Have long-term planning. The Dota game runs at 30 frames per second, with an average time of 45 minutes and 80000 times per game. Most behaviors (such as ordering a hero to move to a location) have only a small impact alone, but some individual behaviors may strategically affect the game; some strategies can even have a significant impact on the game as a whole. OpenAI Five watches every four frames and produces 20000 movements. Chess, on the other hand, usually ends before 40 steps and moves before 150 steps, and almost every move is strategic. It has the power of deduction. In the game, the rest of the map is hidden in the fog, so for hidden enemies and their strategies, AI needs to infer from incomplete data and needs to simulate what the opponent may be in progress. However, chess and go are all-information games, which are relatively easy. A highly continuous action space. In Dota, each hero can take dozens of actions, many of which are directed at another unit or a location on the ground. We divide each hero's space into 170000 possible actions (not all of which are valid, such as spells that use cooldown). The average number of moves in chess is 35 and the average number of actions in go is 250. High-dimensional, continuous observation space. Dota will be performed on a large map of ten heroes, dozens of buildings, dozens of NPC units, and game features such as runes, trees and wards, so the process of Dota play is complex. The model observes the state of the Dota game through Valve's Bot API, where 20000 (mostly floating point) numbers represent all the information that humans are allowed to access. The chess board naturally has about 70 enumerated values; a go board has about 400 enumerated values.

Dota rules are also very complex. The game has been actively developed for more than a decade, and the game logic is implemented in hundreds of thousands of lines of code. This logic takes a few milliseconds to execute, while it only takes a few nanoseconds for chess or go. The game is updated every two weeks, constantly changing the semantics of the environment.

Method

OpenAI Five's system uses a large-scale version of Proximal Policy Optimization for learning. Both OpenAI Five and early 1v1 robots rely entirely on self-learning. They start with random parameters and do not use data from humans.

Researchers of reinforcement learning (including ourselves) generally believe that long-term vision requires fundamentally new progress, such as hierarchical reinforcement learning. The results show that we do not give enough credit to today's algorithms, at least when they run on a sufficient scale and in a reasonable way of exploration.

Agents are trained to maximize the exponential decay sum of future rewards, which is weighted by an exponential attenuation factor called γ. In the latest OpenAI Five training, gamma is degraded from 0.998 (the half-life for evaluating future awards is 46 seconds) to 0.9997 (the half-life for evaluating future rewards is five minutes). For comparison, the longest half-life of the proximal strategy optimization (PPO) paper is 0.5 seconds, the longest half-life of the Rainbow paper is 4.4 seconds, and the half-life of observation and further observation paper is 46 seconds.

Although the current version of OpenAI Five does not perform well on the final hit (watching our test game, professional Dota commentator Blitz estimates that it is about the median of Dota players), its objective priority matches a common professional strategy. Achieving long-term returns such as strategic map control often requires sacrificing short-term returns because it takes time to build attack towers. This observation reinforces OpenAI's belief that the system is really optimized in the long run.

Model architecture

Each OpenAI Five's network contains a single-layer 1024-unit LSTM that can view the current game status (extracted from Valve's Bot API) and issue corresponding actions through several possible actions. Each action has semantic meaning, such as the number of ticks that delay the action, the number of actions to be selected, the X or Y coordinates of the action in the grid around the unit, and so on.

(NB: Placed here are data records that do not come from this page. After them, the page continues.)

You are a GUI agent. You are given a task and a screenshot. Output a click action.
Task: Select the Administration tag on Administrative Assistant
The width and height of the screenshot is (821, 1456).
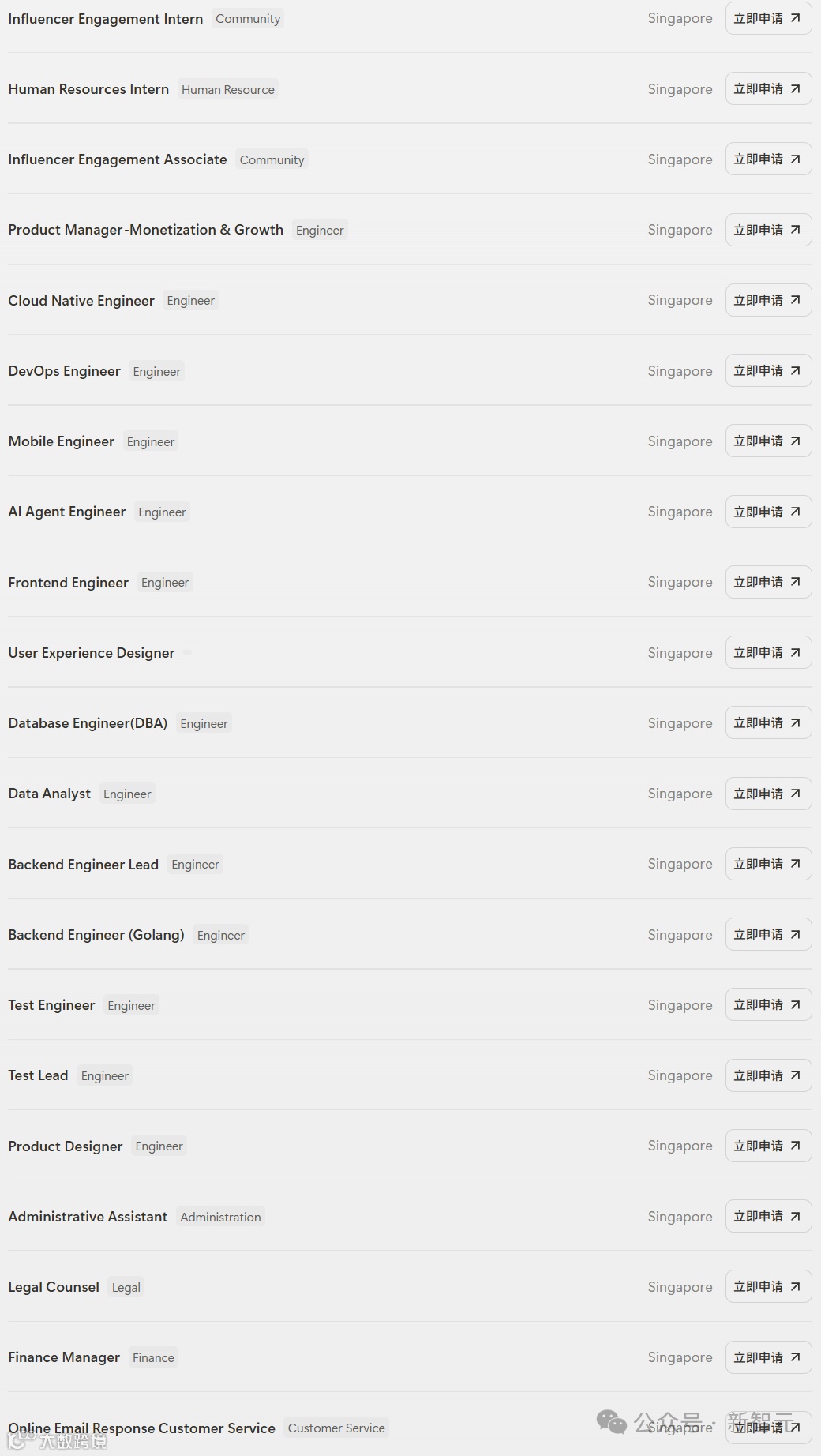pos(220,1217)
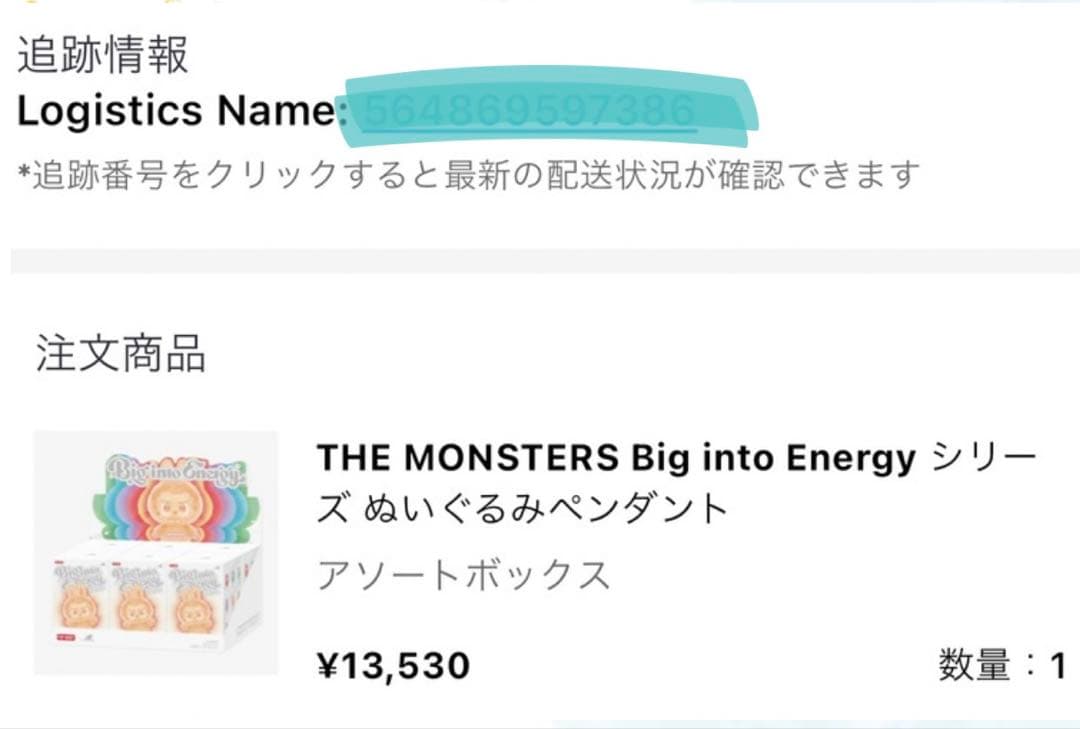Click the ¥13,530 price
Screen dimensions: 1080x729
click(x=393, y=665)
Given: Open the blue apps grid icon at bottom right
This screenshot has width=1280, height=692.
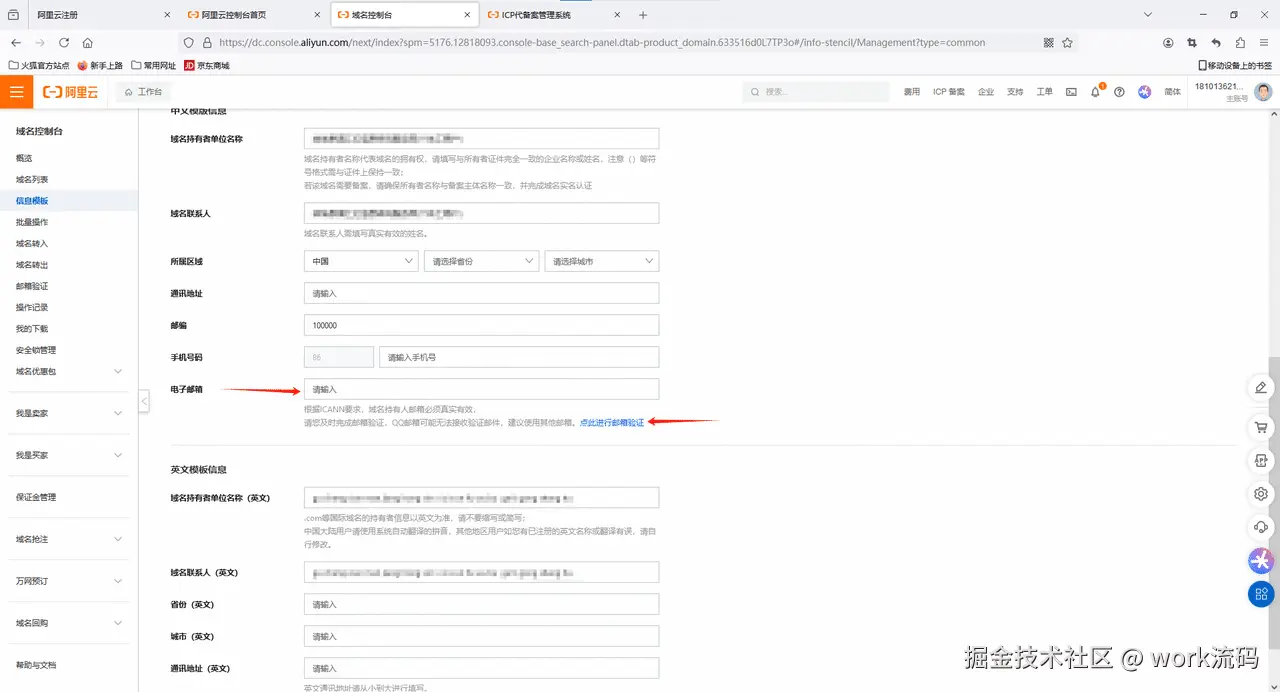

Interactively demonstrate the observation space and action space used by OpenAI Five. OpenAI Five sees the world as a list of 20000 numbers and acts by publishing a list of eight enumerated values. Choose different actions and targets to see how OpenAI Five encodes each action and how it observes it. The following image shows what we see.

OpenAI Five can respond to missing related state fragments. Until recently, for example, OpenAI Five observations did not include shrapnel areas (areas where projectiles landed on the enemy), only areas that humans saw on the screen. However, we observe that OpenAI Five learns to move out of (although cannot avoid entering) the active shrapnel area, because it can see its "health condition" declining.

Exploration

In view of the learning algorithms that can handle long-term vision, we still need to explore the environment. Even with our limitations, there are hundreds of items, dozens of buildings, spells, and unit types, and a large number of game mechanisms that need to be understood, many of which produce powerful combinations. It is not easy to explore the vast space of this combination effectively.

OpenAI Five starts with self-confrontation (starting with random weights), which provides a natural lesson for exploring the environment. To avoid a "strategic collapse", agents train 80% of the games against themselves and another 20% against themselves in the past. In the first game, the heroes wandered aimlessly on the map. After several hours of training, concepts such as agriculture or mid-term combat emerged. A few days later, they have been adopting a basic human strategy: trying to seize the runes of the bounty from their opponents, walk to their first-level tower to farm, and rotate the heroes on the map to gain passage advantage. And through further training, they will be able to master some advanced strategies.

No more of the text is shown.